■ **PROBLEM TO SOLVE**: Wherever "message" shows up in the records below, copy the whole line.

#### EXERCISE MATERIAL ####

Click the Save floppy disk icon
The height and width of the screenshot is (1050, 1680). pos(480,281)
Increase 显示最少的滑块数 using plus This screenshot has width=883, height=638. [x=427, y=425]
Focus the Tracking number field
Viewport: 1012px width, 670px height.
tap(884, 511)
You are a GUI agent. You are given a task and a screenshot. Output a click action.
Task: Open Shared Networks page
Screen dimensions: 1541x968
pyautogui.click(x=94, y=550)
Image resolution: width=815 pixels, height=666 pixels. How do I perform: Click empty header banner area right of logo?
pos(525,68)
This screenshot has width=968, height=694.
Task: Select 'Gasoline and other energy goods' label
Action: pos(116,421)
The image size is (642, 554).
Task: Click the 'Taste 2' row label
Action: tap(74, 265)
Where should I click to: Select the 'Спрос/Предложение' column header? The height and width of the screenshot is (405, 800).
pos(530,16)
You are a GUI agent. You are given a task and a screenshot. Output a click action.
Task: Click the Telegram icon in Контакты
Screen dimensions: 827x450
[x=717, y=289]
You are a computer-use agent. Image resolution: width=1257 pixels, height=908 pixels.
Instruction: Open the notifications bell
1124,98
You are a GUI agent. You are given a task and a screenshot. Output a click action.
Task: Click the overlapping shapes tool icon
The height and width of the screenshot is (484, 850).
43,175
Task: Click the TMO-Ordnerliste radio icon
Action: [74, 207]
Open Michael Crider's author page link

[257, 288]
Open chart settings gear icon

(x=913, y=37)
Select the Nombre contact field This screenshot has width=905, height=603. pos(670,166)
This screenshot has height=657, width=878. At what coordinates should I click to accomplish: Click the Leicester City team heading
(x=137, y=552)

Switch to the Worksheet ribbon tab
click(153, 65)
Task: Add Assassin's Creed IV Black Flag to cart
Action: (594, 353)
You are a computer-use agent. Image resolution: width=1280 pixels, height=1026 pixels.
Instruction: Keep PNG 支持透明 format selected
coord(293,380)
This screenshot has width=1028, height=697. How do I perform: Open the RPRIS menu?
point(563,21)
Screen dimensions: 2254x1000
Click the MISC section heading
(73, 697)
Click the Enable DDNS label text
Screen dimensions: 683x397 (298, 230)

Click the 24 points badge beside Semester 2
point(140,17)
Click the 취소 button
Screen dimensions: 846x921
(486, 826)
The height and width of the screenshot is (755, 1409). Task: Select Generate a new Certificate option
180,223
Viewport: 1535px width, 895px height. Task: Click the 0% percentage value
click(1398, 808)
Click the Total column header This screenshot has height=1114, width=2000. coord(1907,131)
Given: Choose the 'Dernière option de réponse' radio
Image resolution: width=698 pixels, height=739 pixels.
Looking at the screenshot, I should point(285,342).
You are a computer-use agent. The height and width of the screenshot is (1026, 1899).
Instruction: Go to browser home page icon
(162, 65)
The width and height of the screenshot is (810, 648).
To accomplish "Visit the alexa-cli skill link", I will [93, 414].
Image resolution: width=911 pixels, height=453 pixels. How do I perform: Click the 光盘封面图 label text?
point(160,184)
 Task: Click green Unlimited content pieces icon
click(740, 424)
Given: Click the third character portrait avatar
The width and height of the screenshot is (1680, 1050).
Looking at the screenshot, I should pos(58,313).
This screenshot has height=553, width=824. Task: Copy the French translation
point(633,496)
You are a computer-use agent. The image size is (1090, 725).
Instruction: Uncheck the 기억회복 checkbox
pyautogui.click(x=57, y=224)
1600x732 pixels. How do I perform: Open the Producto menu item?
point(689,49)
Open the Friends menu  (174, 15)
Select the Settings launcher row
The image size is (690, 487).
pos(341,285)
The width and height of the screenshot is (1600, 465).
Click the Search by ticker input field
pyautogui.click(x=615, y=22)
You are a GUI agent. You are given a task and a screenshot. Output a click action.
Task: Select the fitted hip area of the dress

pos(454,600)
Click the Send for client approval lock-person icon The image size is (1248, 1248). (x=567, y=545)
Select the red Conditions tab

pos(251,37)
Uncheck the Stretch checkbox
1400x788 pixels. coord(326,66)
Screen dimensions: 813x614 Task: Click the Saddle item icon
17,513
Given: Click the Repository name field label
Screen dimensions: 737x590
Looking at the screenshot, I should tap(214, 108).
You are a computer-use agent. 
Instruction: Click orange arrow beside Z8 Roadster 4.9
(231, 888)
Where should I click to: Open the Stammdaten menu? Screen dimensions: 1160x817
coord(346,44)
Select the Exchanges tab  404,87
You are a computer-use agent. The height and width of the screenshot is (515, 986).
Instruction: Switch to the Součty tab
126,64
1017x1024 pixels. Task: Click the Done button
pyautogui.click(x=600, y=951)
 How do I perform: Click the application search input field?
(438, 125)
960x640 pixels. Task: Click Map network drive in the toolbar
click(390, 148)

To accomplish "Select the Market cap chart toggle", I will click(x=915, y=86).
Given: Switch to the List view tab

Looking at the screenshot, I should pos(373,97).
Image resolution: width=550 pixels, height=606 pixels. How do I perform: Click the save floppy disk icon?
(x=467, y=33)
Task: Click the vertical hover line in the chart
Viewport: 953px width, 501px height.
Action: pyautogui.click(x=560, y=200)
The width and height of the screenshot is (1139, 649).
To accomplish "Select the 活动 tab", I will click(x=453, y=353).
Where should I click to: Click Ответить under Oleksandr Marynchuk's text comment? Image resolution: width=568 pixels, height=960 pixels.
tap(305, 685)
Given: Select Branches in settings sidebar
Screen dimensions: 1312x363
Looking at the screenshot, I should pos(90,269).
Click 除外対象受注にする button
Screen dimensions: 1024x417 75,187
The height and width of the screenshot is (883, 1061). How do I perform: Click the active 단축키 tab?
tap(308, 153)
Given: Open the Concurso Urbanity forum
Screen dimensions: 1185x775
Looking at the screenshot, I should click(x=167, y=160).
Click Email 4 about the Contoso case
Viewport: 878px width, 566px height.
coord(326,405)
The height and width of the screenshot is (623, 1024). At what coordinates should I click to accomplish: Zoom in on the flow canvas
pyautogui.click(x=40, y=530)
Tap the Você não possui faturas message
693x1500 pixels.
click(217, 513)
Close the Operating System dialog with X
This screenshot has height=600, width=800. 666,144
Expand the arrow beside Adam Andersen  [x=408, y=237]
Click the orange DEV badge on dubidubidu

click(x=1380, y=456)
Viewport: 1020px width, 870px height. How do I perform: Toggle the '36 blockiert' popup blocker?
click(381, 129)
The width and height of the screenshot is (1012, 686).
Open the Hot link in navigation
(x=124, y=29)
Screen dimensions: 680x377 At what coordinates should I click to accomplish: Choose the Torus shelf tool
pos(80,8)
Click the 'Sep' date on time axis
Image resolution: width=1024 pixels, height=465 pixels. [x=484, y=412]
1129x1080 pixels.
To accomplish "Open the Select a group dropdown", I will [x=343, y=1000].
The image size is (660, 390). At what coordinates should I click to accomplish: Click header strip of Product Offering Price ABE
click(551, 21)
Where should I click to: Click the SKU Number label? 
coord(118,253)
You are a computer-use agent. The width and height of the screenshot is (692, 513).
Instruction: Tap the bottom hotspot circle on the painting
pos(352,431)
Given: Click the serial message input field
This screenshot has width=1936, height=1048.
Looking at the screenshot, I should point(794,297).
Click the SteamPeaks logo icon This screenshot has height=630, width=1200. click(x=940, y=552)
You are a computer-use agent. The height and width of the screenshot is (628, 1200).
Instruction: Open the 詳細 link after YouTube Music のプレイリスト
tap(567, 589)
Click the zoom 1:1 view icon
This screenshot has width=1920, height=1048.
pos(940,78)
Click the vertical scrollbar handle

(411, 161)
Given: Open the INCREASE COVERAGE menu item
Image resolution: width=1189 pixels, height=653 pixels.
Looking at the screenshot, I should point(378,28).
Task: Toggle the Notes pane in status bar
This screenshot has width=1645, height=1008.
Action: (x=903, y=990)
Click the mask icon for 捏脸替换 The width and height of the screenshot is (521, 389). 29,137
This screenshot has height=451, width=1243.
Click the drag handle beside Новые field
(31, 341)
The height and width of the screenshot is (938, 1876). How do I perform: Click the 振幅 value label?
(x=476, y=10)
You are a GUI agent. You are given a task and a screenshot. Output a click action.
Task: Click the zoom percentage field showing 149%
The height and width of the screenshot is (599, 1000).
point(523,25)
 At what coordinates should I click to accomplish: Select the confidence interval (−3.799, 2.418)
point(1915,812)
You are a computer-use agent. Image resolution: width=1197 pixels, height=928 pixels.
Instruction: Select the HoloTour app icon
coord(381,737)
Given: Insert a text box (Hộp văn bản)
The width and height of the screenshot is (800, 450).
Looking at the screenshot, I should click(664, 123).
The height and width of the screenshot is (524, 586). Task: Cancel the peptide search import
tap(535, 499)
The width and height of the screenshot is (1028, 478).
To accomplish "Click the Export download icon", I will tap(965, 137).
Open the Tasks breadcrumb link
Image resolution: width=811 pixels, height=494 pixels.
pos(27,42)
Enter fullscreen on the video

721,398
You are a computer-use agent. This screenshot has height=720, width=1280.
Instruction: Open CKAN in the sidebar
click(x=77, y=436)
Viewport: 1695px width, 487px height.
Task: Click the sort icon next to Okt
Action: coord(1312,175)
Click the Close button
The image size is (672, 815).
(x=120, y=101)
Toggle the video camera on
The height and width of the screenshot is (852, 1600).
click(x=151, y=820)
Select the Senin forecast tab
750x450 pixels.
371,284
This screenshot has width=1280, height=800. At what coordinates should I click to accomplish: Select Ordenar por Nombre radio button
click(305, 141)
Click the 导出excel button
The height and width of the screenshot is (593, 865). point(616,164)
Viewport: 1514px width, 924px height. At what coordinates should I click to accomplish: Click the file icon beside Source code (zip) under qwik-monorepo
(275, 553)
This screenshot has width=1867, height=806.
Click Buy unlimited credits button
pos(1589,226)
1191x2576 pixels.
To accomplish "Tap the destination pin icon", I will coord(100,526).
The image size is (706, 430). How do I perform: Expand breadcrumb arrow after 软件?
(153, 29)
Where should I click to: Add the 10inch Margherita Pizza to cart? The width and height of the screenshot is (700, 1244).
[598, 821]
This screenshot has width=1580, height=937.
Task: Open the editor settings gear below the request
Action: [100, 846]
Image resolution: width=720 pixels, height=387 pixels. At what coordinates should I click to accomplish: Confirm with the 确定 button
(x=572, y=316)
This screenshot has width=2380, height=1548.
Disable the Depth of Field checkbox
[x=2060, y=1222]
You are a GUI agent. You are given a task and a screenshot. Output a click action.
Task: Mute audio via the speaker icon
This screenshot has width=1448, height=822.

####

■ **FINAL ANSWER**:
Tap the Você não possui faturas message
Given: Click the serial message input field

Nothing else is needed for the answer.